John Heliker

Born in Yonkers, New York in 1909, Heliker studied painting at the Art Students League from 1927-29. He taught at the Colorado Springs Fine Arts Center and was a Professor of Art at Columbia University for twenty-seven years. He has also taught at the Art Students League, the New York Studio School (he was a founding faculty member), and in the MFA Painting Program at Parsons School of Design. His work was exhibited nationally in the major survey exhibitions of the Carnegie Institute, the Brooklyn Museum, the Cleveland Museum, the Corcoran Gallery, the Museum of Modern Art’s ABSTRACT PAINTING IN AMERICA, and many others. The Whitney Museum of American Art honored Jack with a mid-career retrospective in 1968, and he has been included in numerous Whitney Museum annuals and biennials. He was represented at the Bicentennial Exhibition AMERICA: 1976 at the Corcoran Gallery of Art in Washington, DC that traveled through the country, and his work toured Europe through USIA in the 1950’s and was featured at the World’s Fair in Brussels in 1958 and in Osaka in 1969.

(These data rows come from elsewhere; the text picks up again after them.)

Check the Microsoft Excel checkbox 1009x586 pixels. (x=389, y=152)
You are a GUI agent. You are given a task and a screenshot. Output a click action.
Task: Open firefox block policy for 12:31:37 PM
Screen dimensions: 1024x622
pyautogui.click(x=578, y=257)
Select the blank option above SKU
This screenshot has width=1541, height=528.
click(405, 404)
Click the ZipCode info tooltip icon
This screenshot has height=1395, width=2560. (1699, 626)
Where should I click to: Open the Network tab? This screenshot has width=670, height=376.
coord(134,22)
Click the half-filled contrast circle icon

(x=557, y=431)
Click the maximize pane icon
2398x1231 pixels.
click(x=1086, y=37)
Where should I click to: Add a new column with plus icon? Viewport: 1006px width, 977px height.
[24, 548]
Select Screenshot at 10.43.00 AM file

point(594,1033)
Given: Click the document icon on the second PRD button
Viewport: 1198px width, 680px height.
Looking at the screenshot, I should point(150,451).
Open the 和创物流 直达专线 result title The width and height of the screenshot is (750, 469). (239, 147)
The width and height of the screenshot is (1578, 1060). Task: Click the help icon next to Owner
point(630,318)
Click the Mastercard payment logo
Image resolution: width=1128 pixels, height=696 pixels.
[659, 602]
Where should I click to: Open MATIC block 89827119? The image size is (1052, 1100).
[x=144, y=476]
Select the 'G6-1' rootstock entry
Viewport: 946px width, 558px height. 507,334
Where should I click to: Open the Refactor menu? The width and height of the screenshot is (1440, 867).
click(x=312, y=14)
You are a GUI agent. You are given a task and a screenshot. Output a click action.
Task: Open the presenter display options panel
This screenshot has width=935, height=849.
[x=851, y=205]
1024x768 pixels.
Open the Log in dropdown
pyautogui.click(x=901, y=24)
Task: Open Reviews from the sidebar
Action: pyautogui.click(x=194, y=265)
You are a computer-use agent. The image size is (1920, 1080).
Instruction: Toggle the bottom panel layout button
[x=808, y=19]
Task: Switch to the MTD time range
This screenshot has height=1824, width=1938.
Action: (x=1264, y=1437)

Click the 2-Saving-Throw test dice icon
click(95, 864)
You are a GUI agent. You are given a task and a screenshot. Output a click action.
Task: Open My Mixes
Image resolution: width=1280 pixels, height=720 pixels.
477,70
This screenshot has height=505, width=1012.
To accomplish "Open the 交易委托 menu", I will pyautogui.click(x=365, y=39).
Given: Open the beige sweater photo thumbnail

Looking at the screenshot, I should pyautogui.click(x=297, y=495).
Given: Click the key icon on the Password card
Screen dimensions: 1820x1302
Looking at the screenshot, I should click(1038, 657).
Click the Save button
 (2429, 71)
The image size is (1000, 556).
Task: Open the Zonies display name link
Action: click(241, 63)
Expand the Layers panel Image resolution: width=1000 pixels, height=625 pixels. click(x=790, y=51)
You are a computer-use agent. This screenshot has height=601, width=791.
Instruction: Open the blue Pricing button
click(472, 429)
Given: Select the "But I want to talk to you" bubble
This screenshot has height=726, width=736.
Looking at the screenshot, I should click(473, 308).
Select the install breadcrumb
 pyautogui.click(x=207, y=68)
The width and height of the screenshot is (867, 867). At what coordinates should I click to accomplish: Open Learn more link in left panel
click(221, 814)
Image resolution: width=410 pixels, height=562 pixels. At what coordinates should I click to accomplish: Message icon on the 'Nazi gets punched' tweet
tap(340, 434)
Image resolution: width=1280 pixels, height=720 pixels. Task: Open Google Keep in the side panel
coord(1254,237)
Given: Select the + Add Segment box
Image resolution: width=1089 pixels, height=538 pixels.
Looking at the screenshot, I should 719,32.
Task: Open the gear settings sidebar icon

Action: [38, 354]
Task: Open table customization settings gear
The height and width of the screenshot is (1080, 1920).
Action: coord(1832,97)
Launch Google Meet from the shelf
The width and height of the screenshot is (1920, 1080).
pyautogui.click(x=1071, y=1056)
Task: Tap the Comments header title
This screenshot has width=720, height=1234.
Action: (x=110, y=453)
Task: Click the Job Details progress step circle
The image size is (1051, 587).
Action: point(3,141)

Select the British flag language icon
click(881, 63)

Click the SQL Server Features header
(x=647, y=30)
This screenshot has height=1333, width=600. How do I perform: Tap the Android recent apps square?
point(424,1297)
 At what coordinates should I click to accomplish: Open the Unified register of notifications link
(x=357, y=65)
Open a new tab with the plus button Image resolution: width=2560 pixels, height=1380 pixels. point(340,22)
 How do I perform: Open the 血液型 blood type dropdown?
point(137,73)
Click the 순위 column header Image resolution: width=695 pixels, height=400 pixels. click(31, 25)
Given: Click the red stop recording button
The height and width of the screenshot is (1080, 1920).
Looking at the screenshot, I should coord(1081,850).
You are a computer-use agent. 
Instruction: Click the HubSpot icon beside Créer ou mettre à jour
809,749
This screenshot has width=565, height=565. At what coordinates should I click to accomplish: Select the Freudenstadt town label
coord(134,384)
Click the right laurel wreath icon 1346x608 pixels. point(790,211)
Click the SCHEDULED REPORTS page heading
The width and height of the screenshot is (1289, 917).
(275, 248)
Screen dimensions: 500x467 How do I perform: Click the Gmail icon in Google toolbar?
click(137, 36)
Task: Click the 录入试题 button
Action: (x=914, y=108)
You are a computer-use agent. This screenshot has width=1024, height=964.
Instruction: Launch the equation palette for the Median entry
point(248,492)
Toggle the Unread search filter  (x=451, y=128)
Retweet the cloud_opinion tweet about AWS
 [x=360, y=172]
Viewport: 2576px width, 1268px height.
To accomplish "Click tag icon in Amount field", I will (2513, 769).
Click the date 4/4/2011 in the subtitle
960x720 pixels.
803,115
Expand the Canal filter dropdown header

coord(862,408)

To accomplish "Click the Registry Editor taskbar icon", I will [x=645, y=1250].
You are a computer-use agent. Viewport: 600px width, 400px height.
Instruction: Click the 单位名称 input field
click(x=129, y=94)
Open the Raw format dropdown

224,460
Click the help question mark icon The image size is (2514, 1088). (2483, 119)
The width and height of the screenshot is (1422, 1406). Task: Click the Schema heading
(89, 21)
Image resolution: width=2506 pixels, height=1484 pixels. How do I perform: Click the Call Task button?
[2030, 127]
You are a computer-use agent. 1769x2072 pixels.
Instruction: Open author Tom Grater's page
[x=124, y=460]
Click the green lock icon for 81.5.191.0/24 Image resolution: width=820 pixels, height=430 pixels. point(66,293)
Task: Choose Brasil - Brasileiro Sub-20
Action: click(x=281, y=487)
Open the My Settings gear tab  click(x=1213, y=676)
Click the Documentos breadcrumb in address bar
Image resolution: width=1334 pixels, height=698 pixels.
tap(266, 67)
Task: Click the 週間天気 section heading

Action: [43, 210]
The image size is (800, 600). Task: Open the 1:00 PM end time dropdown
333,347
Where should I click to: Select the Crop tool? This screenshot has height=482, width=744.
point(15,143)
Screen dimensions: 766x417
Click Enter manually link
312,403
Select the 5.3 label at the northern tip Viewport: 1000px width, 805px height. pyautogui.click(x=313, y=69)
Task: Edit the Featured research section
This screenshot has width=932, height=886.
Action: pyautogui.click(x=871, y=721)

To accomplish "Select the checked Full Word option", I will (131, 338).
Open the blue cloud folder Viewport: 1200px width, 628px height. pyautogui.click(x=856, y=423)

Among the artist’s many awards are the Prix de Rome (1968), a Guggenheim Fellowship (1951), three Ford Foundation Purchase awards, and numerous awards from the National Academy of Design including the Benjamin Altman prizes for Landscape, Figure and Still Life.

Heliker was elected a member of the National Institute for Arts and Letters in 1969 and was an Academician of the National Academy of Design. From the American Academy of Arts and Letters he won a Gold Medal for Merit and a Purchase award and grant in 1967. The artist was awarded Honorary Doctorates of Fine Arts from Colby College, Maine and from Bard College, New York. His works are included in numerous public and private collections, including the Metropolitan Museum, the Museum of Modern Art, the Brooklyn Museum, the Walker Art Center, the Philadelphia Museum and the Whitney Museum, among many others. In Maine alone, his works are in The Farnsworth Art Museum, The Portland Museum, The Ogunquit Museum and in the museums at Bowdoin and Colby Colleges.